Science communication is not only about getting views, it’s about getting people to care about issues enough to do something about them. Thus, a better strategy is needed than the one for clickbait. It can be hard to balance thoughtful communication in the era of mass media, when it is hard to resist turning to sensationalism to get readers’ attention.


The #PregnantIntheField hashtag is one example Monson gives of increased representation and visibility of minorities in science. Using social media as a tool gives people a depiction into what lives of scientists are actually like, as opposed to us relying on the stereotypes that first come to mind. People from many different backgrounds are involved in science, Monson says, and showing that increases potential for diversity in the field as more people identify themselves as people that could do science too. (Photo courtesy Tesla Monson)

An effective and honest strategy involves consideration of how your words can be interpreted while critically thinking about how to use these words to better connect with consumers.

“It’s more about the audience than the speaker,” ElShafie concludes, “and the ultimate goal is to make it meaningful to the audience.”

Monson experienced a similar problem with audience relatability when she taught a class on human variation at Berkeley. The biology class, touched on many controversial topics such as clinical obesity, skin pigmentation, and evolution. In a 300-person class, there was a potential for great social, cultural, and political diversity among students.

“I couldn’t be flippant with my language,” Monson said. “For example, I couldn’t casually say that creationism shouldn’t be taught in schools — I had to be considerate of how students’  individual backgrounds lead to different interpretations of my words and find a respectful way to convey that.”

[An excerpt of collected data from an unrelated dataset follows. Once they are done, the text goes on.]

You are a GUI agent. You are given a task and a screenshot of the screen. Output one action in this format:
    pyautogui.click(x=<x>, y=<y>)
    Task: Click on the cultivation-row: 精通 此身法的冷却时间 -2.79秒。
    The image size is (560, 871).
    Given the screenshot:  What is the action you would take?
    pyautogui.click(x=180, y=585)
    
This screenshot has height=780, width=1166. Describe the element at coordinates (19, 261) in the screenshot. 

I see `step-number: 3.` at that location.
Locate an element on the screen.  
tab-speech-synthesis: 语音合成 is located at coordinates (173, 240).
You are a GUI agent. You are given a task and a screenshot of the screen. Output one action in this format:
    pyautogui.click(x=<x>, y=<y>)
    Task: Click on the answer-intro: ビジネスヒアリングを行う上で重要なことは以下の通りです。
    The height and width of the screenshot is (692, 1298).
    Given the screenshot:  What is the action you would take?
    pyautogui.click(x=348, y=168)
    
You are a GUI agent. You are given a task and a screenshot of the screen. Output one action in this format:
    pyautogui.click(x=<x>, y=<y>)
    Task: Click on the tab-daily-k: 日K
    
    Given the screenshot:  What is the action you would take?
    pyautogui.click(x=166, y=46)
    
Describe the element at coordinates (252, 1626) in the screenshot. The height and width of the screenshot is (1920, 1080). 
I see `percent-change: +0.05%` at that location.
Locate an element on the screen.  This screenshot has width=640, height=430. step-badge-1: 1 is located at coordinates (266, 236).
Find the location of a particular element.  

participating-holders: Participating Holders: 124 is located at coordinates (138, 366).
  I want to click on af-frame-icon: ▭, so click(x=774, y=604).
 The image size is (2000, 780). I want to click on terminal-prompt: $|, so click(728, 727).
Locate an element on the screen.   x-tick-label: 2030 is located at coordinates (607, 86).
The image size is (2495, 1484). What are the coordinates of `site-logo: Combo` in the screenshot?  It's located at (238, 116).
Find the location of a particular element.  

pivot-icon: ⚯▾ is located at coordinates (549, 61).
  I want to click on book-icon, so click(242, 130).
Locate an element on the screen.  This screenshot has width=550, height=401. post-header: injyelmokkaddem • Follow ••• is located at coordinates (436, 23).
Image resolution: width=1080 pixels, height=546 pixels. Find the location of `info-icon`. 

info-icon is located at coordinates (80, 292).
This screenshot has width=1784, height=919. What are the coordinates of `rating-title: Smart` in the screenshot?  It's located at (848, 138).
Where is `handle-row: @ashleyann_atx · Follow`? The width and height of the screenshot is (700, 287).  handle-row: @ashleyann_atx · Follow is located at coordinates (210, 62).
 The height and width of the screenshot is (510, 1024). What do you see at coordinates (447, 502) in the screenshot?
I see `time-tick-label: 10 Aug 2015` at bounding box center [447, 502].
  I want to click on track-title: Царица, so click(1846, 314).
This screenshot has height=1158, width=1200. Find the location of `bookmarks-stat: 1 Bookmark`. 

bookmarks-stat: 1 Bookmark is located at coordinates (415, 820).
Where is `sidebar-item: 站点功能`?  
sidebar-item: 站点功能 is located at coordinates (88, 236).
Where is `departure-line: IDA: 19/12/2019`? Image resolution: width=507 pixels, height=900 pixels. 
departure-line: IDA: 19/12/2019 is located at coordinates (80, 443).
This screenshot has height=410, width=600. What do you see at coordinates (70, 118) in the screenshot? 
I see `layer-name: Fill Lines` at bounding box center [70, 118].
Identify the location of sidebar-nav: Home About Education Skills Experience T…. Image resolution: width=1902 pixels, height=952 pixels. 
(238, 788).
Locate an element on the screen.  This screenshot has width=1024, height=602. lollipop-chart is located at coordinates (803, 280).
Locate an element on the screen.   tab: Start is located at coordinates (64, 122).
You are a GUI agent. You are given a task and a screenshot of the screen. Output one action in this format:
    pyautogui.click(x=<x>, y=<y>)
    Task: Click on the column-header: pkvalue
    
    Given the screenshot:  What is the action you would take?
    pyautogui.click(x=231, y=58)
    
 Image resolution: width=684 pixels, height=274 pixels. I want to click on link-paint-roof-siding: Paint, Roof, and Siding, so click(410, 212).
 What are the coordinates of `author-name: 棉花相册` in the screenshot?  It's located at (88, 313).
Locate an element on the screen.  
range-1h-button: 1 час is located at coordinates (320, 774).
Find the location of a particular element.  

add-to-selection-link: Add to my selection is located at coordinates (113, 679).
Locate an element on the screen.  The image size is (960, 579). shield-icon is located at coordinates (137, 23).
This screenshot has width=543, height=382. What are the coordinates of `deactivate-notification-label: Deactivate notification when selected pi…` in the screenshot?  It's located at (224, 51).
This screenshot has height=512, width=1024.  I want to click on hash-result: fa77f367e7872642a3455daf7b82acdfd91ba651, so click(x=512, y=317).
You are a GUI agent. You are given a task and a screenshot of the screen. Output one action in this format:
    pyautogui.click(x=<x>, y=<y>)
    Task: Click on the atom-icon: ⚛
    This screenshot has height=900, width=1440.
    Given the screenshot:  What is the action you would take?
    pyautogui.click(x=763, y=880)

Whether it’s through writing or through teaching, those with the responsibility of delivering information also have the duty to ensure that it is communicated in an honest, meaningful way.


For anyone looking to become a more effective communicator, in the science field or otherwise, ElShafie advises learning from things and people who engage the public in different ways to really learn what it means to engage an audience. She mentions artists in particular, “whose entire occupation is to make people think and feel something.”

What about the consumer’s duty? We should, as consumers, demand factually accurate information about the things that matter to us, such as our communities, environmental health, and governmental affairs. If we don’t care about the quality of our information, it means other people can change the way we think and act through how we learn about these issues.

It’s impossible for everyone to have a comprehensive technical background on every subject, so it’s important that we have accurate and high-quality information filters. The biggest thing preventing us from caring about an issue is lack of knowledge about the problem.

In a country where public opinion matters, it is important to have a scientifically literate citizenry that is aware of the problems our nation faces. It is imperative our community members feel empowered to be advocates for real change. Many issues are preventative, and it is incredibly important to get people to care about them before it is too late.

We consumers should change the way we think of science. Instead of something abstract and inaccessible, science should be thought of as a creative process. The only thing blocking someone from science is lack of wonder. Science is tinkering and experimentation, with the end goal of truth above all else: pipetting in the lab, traveling to rainforests, and publishing papers are just a means to an end. Most consumers won’t have much of a science background beyond their long-forgotten high school chemistry and biology lessons. It can be hard for readers to get past the jargon, to separate fact from opinion, and to see who is genuinely intentioned in communicating the truth. In this situation, maintains ElShafie, it’s great to be skeptical. “If (something) doesn’t satisfy your curiosity, keep searching,” she advises. “And if you do that, you’ll find you have a lot in common with scientists.”